What you need to do
Filter out all lines without the word "tick" from the data below, please, and copy the rest.

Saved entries
+ + +
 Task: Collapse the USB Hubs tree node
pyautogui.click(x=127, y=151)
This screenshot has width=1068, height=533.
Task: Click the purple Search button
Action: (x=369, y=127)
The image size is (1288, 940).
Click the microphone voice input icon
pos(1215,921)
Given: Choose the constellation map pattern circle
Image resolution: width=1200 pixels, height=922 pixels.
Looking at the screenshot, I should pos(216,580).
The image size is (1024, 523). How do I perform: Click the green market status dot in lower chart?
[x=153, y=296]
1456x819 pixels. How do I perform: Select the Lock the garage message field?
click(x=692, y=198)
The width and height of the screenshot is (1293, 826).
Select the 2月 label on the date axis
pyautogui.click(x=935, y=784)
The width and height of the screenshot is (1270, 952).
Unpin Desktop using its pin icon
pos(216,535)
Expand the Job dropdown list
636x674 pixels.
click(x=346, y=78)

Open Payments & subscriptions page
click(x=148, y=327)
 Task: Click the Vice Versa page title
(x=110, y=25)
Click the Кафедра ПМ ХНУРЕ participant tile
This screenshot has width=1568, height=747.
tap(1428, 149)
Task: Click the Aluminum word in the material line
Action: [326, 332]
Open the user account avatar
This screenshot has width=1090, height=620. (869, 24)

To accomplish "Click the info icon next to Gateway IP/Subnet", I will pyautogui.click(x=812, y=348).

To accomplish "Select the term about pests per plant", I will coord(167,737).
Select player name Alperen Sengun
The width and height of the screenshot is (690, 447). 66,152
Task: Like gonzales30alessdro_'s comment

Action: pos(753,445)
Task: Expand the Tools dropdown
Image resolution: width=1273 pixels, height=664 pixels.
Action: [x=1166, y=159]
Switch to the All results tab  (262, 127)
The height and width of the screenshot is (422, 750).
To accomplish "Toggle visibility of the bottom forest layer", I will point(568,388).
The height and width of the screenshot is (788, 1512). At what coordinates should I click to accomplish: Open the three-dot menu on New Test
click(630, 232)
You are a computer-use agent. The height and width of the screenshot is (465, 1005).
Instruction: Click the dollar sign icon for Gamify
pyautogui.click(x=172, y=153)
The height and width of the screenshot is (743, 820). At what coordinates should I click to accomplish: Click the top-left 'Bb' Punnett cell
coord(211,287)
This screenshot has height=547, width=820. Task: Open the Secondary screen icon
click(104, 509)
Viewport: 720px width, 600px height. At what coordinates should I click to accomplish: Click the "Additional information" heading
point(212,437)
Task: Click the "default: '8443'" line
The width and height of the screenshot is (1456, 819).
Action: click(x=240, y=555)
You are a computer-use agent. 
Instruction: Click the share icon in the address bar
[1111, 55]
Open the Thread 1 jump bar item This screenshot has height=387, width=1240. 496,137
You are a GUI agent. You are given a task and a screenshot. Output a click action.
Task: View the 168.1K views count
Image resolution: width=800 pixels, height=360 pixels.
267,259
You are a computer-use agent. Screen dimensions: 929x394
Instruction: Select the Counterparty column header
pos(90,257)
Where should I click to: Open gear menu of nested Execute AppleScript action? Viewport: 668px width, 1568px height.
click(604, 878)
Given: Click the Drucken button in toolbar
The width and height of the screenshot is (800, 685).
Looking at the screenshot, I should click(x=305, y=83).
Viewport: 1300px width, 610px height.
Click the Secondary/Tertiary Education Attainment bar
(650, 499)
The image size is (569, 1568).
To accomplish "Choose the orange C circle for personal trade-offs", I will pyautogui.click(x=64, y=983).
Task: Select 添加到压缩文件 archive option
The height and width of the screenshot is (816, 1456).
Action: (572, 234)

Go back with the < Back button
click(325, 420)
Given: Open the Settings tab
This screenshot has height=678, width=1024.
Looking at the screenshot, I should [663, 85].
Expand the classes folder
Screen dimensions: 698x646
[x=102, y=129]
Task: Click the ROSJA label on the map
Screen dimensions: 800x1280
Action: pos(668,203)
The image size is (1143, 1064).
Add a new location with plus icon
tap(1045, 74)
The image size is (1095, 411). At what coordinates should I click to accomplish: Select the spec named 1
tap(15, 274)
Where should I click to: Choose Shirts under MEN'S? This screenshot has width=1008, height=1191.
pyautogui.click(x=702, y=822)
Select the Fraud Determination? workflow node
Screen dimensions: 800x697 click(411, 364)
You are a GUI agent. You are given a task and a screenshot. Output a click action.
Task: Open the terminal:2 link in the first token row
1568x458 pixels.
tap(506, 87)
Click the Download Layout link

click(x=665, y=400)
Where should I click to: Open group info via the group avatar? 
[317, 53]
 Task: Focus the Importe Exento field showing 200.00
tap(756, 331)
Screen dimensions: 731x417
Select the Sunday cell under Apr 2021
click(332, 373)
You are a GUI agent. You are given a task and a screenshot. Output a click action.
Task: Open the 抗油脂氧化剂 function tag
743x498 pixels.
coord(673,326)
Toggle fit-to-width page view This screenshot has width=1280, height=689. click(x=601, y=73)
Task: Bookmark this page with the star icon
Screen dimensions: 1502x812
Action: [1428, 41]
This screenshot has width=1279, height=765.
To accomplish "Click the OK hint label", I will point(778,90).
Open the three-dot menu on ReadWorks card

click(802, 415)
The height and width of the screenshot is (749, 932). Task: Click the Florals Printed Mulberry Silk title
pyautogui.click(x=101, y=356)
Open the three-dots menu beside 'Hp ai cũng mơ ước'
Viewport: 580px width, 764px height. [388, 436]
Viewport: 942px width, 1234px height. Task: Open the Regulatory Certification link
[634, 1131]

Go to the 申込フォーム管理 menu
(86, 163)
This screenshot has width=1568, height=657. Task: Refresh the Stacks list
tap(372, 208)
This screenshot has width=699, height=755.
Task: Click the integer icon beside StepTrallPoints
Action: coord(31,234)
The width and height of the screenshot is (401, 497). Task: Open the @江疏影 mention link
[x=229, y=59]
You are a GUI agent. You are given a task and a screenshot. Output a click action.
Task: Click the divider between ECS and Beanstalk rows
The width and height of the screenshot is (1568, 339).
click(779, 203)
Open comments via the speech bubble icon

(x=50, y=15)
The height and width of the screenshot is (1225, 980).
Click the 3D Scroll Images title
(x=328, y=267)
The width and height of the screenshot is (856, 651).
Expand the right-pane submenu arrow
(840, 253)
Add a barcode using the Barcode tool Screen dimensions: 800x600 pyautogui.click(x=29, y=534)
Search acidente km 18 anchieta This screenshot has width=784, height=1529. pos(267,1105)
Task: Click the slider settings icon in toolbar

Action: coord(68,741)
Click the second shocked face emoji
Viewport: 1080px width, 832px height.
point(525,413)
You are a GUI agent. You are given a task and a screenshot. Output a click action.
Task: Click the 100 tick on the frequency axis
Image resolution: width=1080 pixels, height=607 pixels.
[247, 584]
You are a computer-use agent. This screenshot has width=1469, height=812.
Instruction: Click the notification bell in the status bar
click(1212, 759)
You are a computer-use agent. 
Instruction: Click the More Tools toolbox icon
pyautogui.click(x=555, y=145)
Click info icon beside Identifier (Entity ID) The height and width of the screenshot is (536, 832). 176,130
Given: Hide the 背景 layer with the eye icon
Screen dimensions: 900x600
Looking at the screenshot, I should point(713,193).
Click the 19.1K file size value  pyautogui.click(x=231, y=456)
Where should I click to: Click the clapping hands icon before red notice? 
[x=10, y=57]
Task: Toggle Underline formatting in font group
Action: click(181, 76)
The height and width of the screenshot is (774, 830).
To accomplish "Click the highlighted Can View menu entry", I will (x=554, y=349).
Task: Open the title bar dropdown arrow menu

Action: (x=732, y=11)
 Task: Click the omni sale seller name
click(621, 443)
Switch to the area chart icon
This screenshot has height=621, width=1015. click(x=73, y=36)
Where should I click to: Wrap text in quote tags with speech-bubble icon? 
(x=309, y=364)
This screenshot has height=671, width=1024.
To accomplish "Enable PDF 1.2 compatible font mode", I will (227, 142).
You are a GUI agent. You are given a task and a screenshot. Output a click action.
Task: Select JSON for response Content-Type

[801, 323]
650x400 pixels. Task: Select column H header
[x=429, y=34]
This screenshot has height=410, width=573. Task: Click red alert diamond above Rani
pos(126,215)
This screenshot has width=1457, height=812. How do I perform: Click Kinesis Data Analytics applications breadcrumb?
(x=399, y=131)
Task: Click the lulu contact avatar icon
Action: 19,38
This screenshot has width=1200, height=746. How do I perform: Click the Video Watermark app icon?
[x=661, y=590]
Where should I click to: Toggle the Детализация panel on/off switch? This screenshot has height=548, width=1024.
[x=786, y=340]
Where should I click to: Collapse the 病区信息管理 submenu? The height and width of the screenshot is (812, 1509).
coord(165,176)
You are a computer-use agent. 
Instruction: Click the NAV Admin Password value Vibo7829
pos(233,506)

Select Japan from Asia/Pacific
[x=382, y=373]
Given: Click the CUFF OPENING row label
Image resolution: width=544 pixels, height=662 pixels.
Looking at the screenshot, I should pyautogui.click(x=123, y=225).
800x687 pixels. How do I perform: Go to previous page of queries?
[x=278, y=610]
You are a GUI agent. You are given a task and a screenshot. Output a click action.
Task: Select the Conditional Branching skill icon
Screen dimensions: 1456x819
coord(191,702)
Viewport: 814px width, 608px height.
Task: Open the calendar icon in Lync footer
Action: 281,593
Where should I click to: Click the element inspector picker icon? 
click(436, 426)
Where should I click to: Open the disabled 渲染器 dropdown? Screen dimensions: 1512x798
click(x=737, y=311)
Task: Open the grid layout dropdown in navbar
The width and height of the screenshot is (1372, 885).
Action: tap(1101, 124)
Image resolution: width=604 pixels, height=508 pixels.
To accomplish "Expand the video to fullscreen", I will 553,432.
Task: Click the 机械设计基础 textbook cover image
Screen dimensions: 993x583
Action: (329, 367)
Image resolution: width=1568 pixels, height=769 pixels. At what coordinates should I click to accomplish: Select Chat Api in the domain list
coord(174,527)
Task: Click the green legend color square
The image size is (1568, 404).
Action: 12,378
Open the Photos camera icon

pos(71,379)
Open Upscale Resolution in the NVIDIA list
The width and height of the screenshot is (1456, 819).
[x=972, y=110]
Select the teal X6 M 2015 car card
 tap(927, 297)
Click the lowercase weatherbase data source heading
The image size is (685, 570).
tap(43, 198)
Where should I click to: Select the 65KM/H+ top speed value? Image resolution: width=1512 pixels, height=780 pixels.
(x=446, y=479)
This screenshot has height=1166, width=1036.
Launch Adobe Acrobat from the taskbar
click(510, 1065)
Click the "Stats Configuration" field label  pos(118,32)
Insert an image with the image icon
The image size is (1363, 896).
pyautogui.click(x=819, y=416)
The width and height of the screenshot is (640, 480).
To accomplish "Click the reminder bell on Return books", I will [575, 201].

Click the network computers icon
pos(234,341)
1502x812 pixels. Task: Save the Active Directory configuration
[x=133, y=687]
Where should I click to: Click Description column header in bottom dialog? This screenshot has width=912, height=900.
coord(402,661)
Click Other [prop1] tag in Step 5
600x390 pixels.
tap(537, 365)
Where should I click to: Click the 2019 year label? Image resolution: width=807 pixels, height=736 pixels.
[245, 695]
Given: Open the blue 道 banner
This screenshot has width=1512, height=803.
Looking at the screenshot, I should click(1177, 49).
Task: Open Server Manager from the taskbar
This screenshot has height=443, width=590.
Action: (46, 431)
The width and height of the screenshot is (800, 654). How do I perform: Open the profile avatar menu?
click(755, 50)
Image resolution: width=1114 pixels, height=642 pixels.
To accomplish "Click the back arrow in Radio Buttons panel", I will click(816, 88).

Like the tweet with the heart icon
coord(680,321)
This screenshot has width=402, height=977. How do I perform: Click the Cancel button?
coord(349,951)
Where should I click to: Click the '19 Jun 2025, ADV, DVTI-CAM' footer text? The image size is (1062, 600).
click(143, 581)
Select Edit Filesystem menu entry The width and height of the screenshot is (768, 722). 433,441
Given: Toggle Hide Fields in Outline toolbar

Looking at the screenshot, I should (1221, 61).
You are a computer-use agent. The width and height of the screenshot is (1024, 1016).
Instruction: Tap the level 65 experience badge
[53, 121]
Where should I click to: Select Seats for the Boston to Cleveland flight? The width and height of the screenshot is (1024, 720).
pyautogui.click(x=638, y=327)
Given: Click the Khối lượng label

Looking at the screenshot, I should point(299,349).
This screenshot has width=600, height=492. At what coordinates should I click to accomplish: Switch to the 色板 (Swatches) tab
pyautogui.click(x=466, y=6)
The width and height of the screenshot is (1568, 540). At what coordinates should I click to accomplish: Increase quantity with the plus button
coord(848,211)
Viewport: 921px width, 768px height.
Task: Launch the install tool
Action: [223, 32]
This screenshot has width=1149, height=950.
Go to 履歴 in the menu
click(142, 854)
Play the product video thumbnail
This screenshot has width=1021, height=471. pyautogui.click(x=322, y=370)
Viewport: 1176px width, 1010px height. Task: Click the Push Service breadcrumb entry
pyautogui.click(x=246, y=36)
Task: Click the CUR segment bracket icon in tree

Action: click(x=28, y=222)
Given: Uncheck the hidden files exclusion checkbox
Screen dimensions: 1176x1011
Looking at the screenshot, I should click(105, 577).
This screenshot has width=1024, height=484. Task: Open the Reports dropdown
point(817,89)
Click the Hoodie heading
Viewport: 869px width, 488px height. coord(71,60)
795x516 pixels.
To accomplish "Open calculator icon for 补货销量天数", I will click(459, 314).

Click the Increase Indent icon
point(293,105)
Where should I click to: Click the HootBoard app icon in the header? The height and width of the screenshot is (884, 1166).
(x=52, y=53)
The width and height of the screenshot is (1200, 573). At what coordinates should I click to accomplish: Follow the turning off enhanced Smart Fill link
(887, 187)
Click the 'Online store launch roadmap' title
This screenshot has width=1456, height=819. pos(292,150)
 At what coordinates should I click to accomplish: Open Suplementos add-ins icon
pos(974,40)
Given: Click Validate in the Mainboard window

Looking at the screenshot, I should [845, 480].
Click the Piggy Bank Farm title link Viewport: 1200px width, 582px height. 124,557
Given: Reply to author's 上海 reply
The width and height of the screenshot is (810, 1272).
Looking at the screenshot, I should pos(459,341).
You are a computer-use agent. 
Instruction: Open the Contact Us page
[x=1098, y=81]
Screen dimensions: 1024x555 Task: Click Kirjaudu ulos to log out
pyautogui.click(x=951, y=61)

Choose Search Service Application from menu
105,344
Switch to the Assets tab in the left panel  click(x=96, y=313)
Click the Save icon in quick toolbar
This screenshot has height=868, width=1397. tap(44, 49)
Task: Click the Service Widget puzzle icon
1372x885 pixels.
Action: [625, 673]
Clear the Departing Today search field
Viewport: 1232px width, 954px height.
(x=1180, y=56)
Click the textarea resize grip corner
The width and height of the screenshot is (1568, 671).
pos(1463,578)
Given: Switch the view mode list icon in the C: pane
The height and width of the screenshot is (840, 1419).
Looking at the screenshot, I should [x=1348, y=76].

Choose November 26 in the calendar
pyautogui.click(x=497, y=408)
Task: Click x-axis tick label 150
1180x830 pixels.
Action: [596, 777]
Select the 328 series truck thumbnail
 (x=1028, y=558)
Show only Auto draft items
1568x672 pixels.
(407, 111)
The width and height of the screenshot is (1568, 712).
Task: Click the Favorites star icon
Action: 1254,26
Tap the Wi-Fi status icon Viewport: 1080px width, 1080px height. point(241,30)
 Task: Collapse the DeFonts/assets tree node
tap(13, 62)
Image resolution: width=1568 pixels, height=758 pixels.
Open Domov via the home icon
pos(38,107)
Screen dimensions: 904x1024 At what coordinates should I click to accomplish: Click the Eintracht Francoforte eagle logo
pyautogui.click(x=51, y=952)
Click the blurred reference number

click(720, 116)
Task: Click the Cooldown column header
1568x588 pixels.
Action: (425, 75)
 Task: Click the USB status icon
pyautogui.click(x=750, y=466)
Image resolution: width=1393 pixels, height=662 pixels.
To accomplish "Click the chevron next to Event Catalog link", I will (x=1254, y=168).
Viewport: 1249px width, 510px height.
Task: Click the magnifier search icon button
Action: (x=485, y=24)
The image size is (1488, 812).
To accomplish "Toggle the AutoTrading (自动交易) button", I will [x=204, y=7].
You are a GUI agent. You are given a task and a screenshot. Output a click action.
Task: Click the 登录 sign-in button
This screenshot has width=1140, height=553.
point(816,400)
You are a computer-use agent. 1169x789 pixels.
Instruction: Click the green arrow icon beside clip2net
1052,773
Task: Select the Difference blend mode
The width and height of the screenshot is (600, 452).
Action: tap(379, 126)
+ + +
Task output
Task: Click the 100 tick on the frequency axis
Task: Click x-axis tick label 150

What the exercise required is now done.